3                    Anticipatory

a.       Changing needs of citizen, community, market

b.      Novel planning methodologies – scenarios (divergence), emerging issues analysis (leading indicators of change, short and long term) and causal layered analysis – changes in litany, system, worldview and myth

c.       Using multiple media – web, tv, festivals – for deepening democracy.

d.      Iterative process of opinions plus expert knowledge leading to community guidance

4                    Innovativeness

a.       Questioning the product

b.      Questioning past, present and future

c.       Creative destructive

d.      Action learning – learning from doing and reflecting

e.       Out of box – learning hats – white (logical positive); black (logical negative); green (grow the idea); blue (authority); red (passion); and orange (spiritual – synthesis) plus hat for specific function.

5                    Leadership plus experts plus participatory

a.       Experts bring critical edge, knowledge

b.      People bring community concerns, new ideas, solutions

c.       Inclusion of others – individuals then ways of knowing

d.      Leaders can give direction, vision, create context

Beattie – smart state.

6                    Learning plus healing

a.       Learning to learn

b.      Life long learning

c.       Learning communities

d.      Smartness in all futures

e.       Triple bottom line – people, planet and prosperity

f.        Healing self, other, environment and planet

Example, Biology professor complaining about lack of understanding of species categories versus pokemon.

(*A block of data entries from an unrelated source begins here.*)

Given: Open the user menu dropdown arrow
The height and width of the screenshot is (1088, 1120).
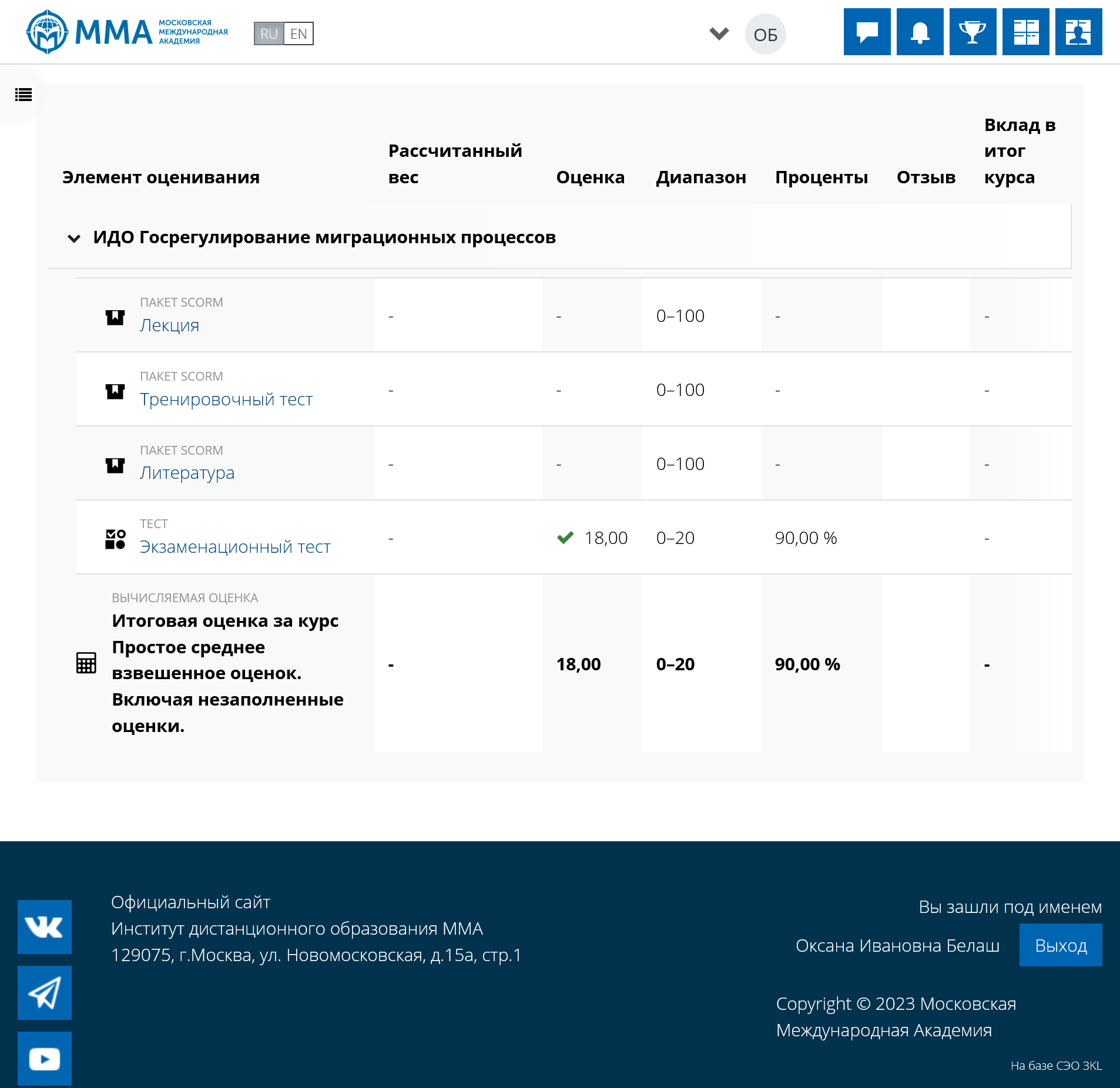Looking at the screenshot, I should click(x=719, y=33).
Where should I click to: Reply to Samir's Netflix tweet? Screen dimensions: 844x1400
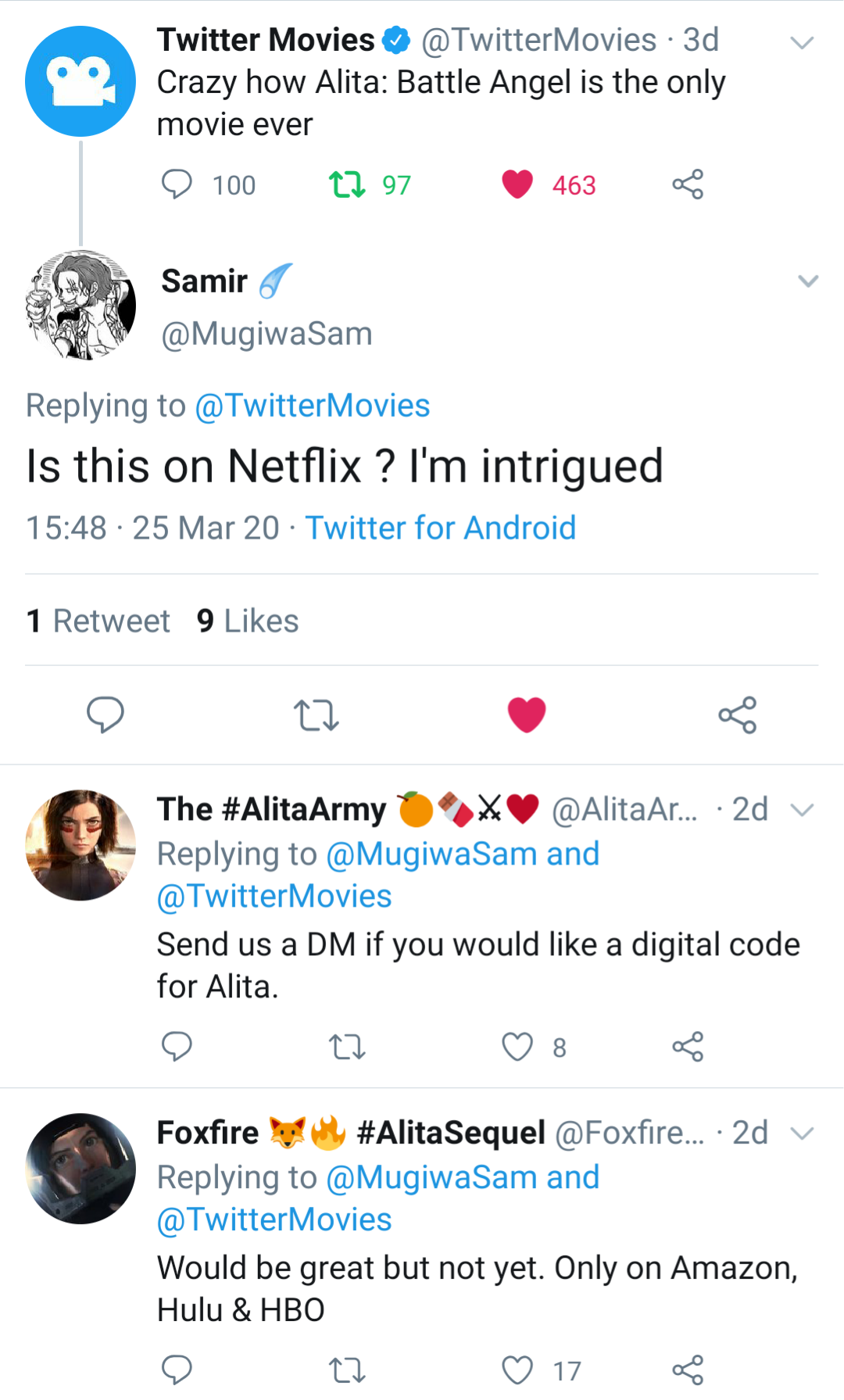[x=106, y=714]
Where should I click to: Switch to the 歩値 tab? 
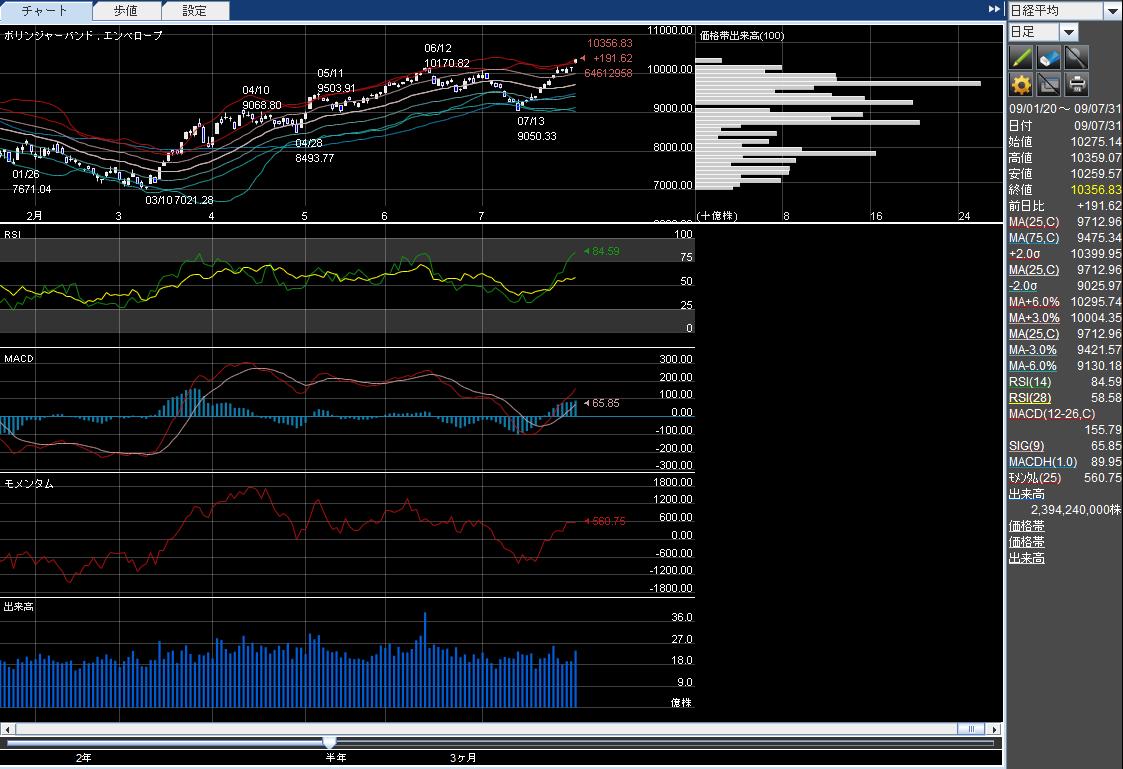coord(126,11)
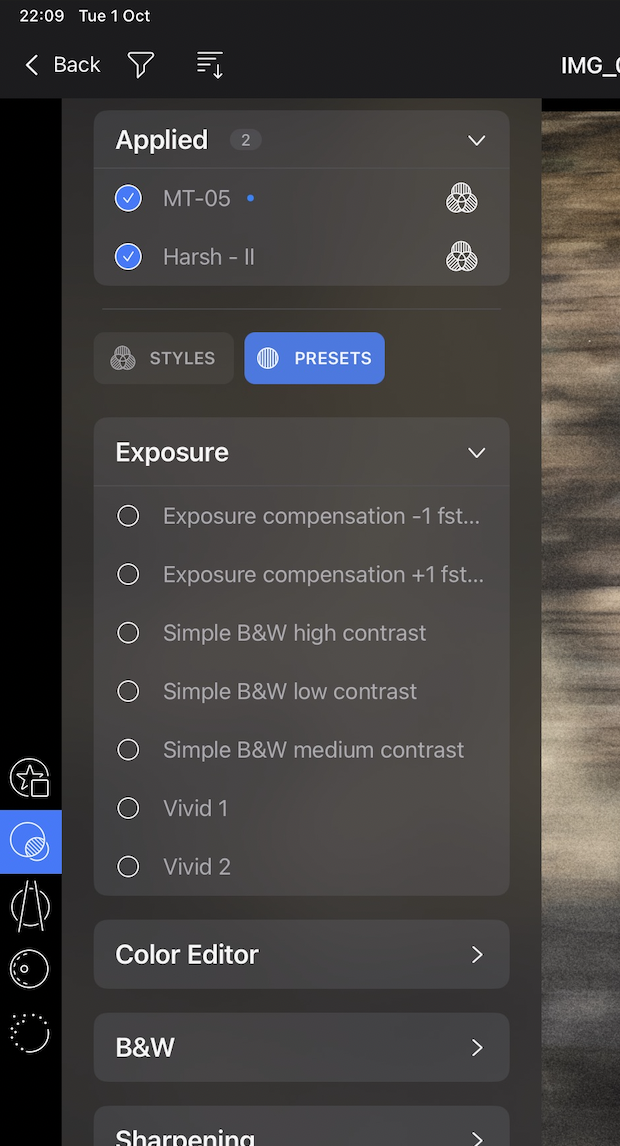Open the dotted circle sidebar tool
This screenshot has width=620, height=1146.
(29, 1033)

7                    Microvita

a.       Reality spiritual and material

b.      Reality living – symbiotic – community as living organism.

c.       Change through technology, society plus unconscious, collective vision

d.      Evolution can be ethical, with direction

People visit Gaudi in Barcelona because they can’t see it anywhere else? What do we have that is distinctive? How can we embed learning and healing as well as the other points in everything we do ?

What is our vision for the Coast in 2012?